The river then flows through Punjab near Nangal before meeting the Beas River. The merger of these two rivers goes on to form 105 Kms of the India-Pakistan border. The river continues to flow for another 350 Kms before joining the Chenab River. The combination of the Sutlej and Chenab river form the Panjnad which finally flows into the Indus River.
Water from the Sutlej river has been allocated to India according to the Indus Waters Treaty of 1960. Under this treaty, while India gained rights to the water of the Sutlej River, Pakistan was allotted rights to the Indus River water along with its western tributaries.
The Sutlej River has many tributaries with Baspa, Spiti, Nogli Khad and Soan River being its main ones.
The river flows into the Sutlej after flowing across the main Himalayan range. Prior to that, it is joined by many smaller rivers sourced by melting snow water. The river originates at the Baspa hills and joins the Sutlej River in Kinnuar district.
The Nogli Khad
The Nogli Khad joins the river Sutlej at Rampur Bushahar and then touches Kullu district. The river then enters Mandi district and passes through some important areas of the district. Sutlej has many tributaries in Mandi district.

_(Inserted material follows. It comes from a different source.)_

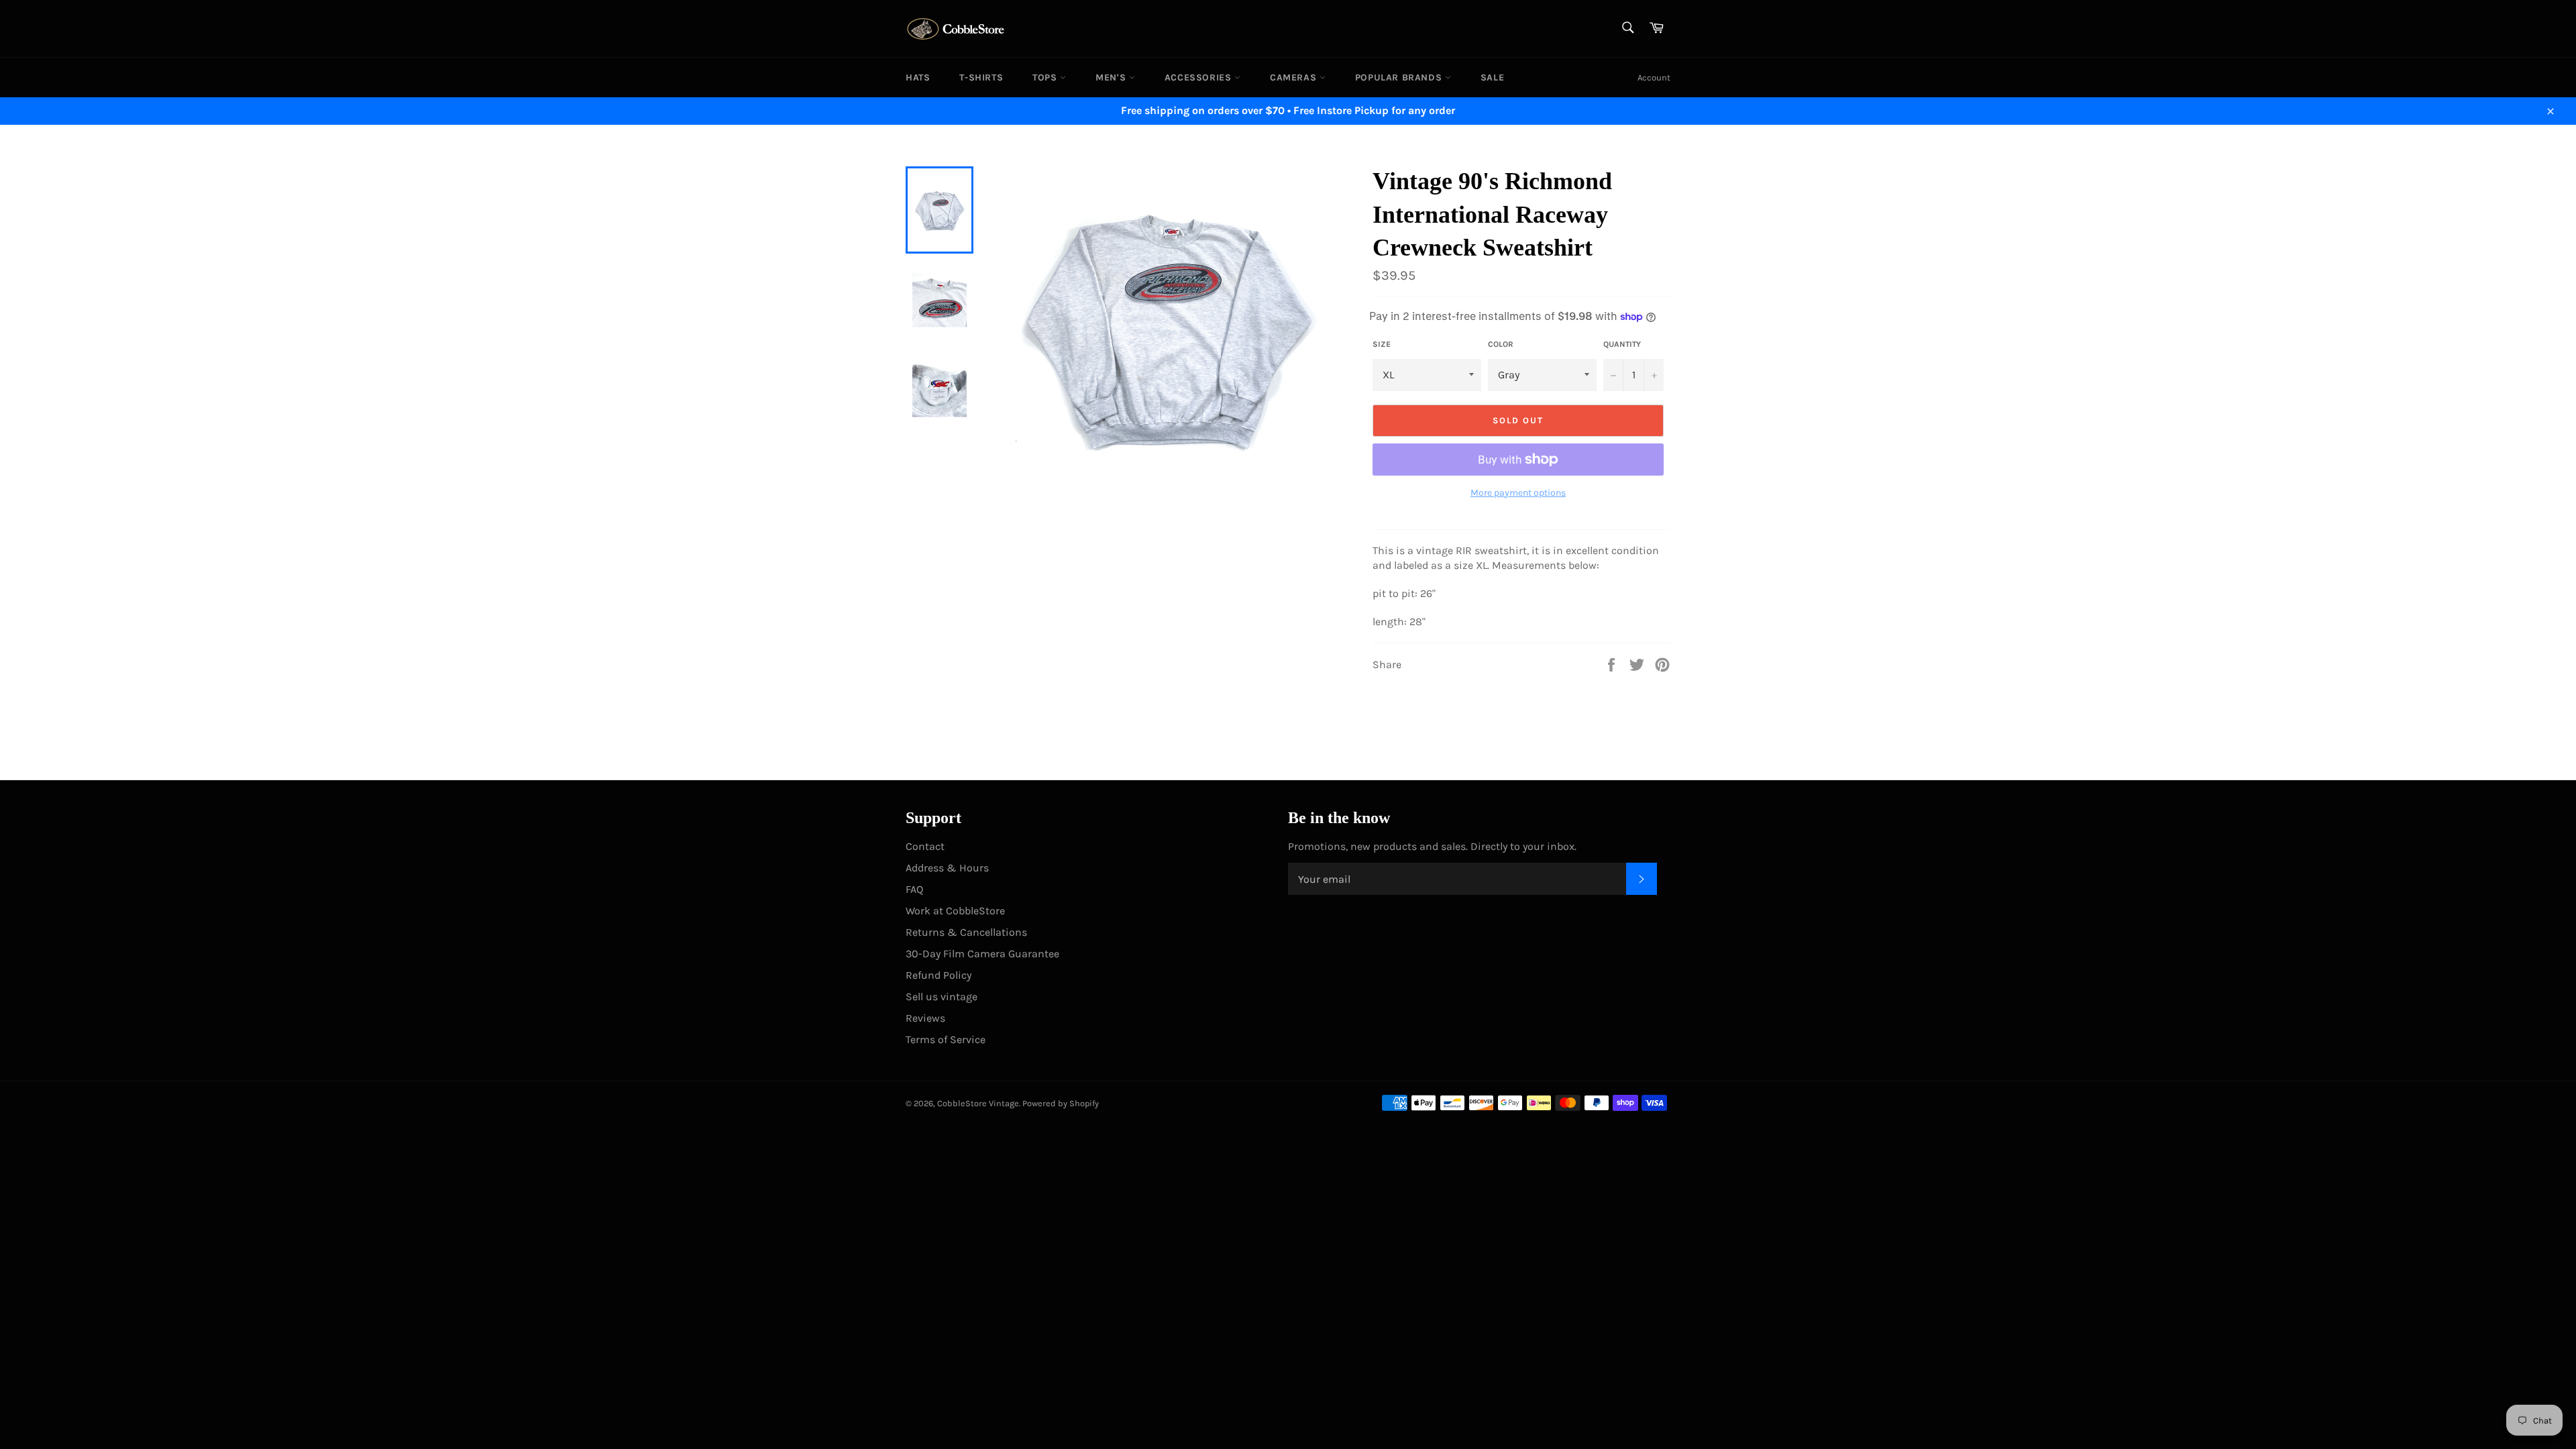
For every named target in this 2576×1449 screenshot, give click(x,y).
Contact (925, 846)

Spiti River has two tributaries in the form of Tegpo and Kabzian streams which originate from Kunzum range. Water from the Pin Valley sources this river. The river reaches its maximum flow during summer months when there's extensive glacier melting. Spiti flows through the Spiti valley and finally joins the Sutlej in Kinnur district.
The Soan River originates in the Southern slopes of the Shivalik range. It joins the Sutlej river in the boundary of Himachal Pradesh and Punjab. Its gradient is not very steep and the river flows gently through the slopes. The water flow is very mild during summers but picks up force during the monsoon months.